_WHAT IS EXPECTED_
Stop after the line with "investors@​generatebiomedicines.​com (1058, 645)"; until then, please copy every line of the records word for word from the first.

_DATA PROVIDED_
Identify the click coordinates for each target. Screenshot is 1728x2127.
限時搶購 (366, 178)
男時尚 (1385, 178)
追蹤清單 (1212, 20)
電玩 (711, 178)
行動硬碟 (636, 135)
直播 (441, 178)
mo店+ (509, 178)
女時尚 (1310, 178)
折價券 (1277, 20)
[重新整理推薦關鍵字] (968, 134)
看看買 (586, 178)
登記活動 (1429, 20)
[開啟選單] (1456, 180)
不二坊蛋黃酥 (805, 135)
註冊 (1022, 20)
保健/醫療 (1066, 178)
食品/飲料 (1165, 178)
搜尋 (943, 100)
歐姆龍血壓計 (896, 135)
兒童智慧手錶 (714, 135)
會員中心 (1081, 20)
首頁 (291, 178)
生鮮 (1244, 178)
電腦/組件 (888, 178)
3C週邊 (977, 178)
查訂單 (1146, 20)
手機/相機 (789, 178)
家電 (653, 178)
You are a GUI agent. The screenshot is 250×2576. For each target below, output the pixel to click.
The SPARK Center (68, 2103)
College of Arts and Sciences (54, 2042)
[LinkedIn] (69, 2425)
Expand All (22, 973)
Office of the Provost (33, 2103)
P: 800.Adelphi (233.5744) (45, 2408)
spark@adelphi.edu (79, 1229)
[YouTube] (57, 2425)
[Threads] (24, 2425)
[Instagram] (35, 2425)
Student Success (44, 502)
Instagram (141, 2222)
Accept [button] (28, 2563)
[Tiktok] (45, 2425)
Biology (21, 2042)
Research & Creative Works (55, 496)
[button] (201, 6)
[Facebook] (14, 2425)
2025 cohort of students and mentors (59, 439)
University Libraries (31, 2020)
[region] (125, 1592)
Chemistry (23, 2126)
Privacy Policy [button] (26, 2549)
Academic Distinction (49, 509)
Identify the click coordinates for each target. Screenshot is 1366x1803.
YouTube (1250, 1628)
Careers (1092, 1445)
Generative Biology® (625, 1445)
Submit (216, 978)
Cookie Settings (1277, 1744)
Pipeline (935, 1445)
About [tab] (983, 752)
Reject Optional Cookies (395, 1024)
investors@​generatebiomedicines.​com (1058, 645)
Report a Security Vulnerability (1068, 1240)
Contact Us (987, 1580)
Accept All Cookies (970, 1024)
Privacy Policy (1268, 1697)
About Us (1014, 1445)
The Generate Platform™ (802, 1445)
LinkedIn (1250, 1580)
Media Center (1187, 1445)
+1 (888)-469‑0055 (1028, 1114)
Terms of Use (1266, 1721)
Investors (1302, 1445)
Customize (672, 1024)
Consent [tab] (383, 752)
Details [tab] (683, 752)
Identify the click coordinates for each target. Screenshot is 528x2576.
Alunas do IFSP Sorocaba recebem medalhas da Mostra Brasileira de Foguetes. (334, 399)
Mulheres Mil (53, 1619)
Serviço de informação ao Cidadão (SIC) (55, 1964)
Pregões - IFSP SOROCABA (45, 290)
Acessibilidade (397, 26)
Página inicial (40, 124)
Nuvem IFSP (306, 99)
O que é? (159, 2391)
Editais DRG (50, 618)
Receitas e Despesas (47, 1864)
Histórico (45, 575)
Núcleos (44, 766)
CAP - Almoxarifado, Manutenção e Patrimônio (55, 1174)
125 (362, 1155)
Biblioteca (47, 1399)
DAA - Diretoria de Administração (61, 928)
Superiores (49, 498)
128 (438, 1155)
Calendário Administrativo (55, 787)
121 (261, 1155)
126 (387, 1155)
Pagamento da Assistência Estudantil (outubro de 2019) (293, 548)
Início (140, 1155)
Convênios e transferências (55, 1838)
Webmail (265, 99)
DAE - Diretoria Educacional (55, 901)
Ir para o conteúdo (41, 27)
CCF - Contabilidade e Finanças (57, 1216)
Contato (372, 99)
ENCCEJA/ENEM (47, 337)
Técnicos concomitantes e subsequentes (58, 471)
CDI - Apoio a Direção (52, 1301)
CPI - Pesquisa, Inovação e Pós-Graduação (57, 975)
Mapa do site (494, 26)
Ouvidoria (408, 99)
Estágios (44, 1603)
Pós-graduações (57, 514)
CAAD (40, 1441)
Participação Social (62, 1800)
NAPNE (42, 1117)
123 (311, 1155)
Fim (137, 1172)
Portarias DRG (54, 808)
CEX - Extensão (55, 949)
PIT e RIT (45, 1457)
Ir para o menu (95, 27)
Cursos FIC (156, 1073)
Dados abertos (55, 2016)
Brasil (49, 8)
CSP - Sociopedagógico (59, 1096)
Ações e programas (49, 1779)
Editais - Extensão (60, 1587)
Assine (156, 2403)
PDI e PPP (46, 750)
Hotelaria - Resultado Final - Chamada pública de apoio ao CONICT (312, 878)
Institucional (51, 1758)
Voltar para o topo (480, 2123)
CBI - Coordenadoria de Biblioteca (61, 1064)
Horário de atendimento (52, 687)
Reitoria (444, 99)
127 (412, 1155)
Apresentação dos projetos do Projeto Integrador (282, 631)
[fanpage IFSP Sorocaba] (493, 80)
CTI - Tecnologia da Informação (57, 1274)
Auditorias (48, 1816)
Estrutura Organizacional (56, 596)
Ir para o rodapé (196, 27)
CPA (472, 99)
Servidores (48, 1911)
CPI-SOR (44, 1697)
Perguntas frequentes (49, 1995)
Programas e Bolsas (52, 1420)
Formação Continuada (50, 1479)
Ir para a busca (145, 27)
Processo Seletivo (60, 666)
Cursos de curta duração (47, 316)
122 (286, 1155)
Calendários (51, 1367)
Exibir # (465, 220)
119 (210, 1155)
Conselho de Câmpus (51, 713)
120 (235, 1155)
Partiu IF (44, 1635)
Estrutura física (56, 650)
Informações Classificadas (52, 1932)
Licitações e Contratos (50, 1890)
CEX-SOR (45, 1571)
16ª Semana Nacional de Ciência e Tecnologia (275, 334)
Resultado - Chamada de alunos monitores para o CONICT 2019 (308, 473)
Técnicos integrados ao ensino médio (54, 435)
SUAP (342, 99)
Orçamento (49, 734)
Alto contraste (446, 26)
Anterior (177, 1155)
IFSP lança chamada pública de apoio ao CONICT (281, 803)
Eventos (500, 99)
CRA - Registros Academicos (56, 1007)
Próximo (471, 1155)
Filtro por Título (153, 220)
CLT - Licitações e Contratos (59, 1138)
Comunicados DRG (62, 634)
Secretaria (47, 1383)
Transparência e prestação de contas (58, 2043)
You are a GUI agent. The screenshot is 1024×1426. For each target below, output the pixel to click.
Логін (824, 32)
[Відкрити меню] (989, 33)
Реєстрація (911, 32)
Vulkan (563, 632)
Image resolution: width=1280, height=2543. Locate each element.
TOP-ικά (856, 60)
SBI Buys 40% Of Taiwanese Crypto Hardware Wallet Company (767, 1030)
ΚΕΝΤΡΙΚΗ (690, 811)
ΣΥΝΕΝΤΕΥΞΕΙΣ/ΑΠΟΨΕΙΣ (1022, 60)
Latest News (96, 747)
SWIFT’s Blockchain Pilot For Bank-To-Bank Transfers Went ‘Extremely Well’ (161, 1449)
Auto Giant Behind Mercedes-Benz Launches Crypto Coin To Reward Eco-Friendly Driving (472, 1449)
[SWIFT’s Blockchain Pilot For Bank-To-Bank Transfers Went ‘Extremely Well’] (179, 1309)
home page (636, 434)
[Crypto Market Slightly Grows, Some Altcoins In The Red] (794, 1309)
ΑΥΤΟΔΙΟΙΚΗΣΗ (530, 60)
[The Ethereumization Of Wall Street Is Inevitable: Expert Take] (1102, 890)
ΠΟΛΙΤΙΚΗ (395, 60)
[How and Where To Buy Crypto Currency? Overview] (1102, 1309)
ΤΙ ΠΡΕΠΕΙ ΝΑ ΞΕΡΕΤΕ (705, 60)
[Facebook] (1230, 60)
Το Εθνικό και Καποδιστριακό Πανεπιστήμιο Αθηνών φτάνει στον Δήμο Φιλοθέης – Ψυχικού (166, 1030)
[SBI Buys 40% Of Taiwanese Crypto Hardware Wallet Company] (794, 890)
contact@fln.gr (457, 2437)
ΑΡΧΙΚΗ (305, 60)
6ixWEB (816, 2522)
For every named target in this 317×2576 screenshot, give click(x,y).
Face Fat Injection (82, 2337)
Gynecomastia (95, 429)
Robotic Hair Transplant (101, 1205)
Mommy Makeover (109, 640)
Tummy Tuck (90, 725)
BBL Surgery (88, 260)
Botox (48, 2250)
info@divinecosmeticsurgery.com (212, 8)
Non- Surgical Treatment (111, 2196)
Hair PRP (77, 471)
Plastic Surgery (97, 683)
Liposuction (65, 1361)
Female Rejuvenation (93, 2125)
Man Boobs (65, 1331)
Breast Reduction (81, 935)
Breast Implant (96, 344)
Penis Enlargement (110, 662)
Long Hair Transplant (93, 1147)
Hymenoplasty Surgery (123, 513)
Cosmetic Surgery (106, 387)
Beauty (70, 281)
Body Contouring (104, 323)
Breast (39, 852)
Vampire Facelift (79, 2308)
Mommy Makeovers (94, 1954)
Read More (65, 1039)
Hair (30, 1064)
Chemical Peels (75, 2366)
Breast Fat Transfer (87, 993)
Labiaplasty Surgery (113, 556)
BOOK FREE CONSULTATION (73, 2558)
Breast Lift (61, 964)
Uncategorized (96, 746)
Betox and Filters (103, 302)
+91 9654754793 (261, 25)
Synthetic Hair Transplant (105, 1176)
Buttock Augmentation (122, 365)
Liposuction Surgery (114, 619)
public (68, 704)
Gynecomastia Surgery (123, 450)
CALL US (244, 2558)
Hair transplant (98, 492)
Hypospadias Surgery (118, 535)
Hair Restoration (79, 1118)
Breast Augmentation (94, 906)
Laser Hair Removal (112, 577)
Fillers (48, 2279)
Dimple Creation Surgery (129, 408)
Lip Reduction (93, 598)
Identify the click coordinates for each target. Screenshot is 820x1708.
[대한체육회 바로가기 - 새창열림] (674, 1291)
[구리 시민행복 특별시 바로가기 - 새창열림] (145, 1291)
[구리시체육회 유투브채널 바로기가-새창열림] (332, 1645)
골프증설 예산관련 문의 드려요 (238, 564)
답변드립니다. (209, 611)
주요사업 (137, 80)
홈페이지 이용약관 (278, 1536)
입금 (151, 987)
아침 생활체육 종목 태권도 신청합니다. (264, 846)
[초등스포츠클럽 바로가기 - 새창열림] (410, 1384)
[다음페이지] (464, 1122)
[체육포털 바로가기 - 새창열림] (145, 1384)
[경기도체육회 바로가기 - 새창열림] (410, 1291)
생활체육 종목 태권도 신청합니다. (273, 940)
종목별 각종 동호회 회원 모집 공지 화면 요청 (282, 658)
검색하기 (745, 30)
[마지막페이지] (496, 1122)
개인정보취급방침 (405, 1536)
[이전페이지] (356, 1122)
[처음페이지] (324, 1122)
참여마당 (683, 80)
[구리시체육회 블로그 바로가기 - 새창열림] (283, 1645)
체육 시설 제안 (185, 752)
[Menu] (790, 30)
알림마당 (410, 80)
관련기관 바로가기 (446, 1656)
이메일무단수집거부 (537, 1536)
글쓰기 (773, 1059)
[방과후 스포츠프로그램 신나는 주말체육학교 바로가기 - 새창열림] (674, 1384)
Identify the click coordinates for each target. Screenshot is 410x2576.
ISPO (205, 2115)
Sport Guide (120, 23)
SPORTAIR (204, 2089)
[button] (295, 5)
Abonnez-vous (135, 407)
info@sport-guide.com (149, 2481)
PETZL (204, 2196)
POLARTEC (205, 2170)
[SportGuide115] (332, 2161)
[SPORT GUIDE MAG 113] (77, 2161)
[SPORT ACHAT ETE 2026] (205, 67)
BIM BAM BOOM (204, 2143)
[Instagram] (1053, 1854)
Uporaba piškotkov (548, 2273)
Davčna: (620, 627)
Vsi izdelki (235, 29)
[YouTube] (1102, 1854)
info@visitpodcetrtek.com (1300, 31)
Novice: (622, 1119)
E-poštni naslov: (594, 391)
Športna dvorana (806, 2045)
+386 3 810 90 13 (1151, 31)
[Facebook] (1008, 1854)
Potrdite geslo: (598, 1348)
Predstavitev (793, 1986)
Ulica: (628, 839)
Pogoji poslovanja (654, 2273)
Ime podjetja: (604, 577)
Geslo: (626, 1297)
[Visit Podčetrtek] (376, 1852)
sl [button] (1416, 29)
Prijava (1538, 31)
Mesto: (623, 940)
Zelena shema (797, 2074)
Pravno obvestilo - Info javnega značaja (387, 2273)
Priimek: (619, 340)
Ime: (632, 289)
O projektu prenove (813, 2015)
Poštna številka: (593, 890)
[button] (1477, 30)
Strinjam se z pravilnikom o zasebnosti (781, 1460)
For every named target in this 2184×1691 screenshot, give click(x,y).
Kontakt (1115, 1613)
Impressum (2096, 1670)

_YOUR RESPONSE_
Identify the click coordinates for each target. Screenshot is 1728x2127.
限時搶購 (366, 178)
男時尚 (1385, 178)
追蹤清單 (1212, 20)
電玩 (711, 178)
行動硬碟 (636, 135)
直播 (441, 178)
mo店+ (509, 178)
女時尚 (1310, 178)
折價券 (1277, 20)
[重新整理推薦關鍵字] (968, 134)
看看買 (586, 178)
登記活動 (1429, 20)
[開啟選單] (1456, 180)
不二坊蛋黃酥 (805, 135)
註冊 (1022, 20)
保健/醫療 (1066, 178)
食品/飲料 (1165, 178)
搜尋 (943, 100)
歐姆龍血壓計 (896, 135)
兒童智慧手錶 (714, 135)
會員中心 (1081, 20)
首頁 (291, 178)
生鮮 (1244, 178)
電腦/組件 (888, 178)
3C週邊 (977, 178)
查訂單 (1146, 20)
手機/相機 (789, 178)
家電 (653, 178)
You are a GUI agent. The screenshot is 250×2576. For each target below, output the pixel to click.
The SPARK Center (68, 2103)
College of Arts and Sciences (54, 2042)
[LinkedIn] (69, 2425)
Expand All (22, 973)
Office of the Provost (33, 2103)
P: 800.Adelphi (233.5744) (45, 2408)
spark@adelphi.edu (79, 1229)
[YouTube] (57, 2425)
[Threads] (24, 2425)
[Instagram] (35, 2425)
Student Success (44, 502)
Instagram (141, 2222)
Accept [button] (28, 2563)
[Tiktok] (45, 2425)
Biology (21, 2042)
Research & Creative Works (55, 496)
[button] (201, 6)
[Facebook] (14, 2425)
2025 cohort of students and mentors (59, 439)
University Libraries (31, 2020)
[region] (125, 1592)
Chemistry (23, 2126)
Privacy Policy [button] (26, 2549)
Academic Distinction (49, 509)
Identify the click coordinates for each target. Screenshot is 1366x1803.
YouTube (1250, 1628)
Careers (1092, 1445)
Generative Biology® (625, 1445)
Submit (216, 978)
Cookie Settings (1277, 1744)
Pipeline (935, 1445)
About [tab] (983, 752)
Reject Optional Cookies (395, 1024)
investors@​generatebiomedicines.​com (1058, 645)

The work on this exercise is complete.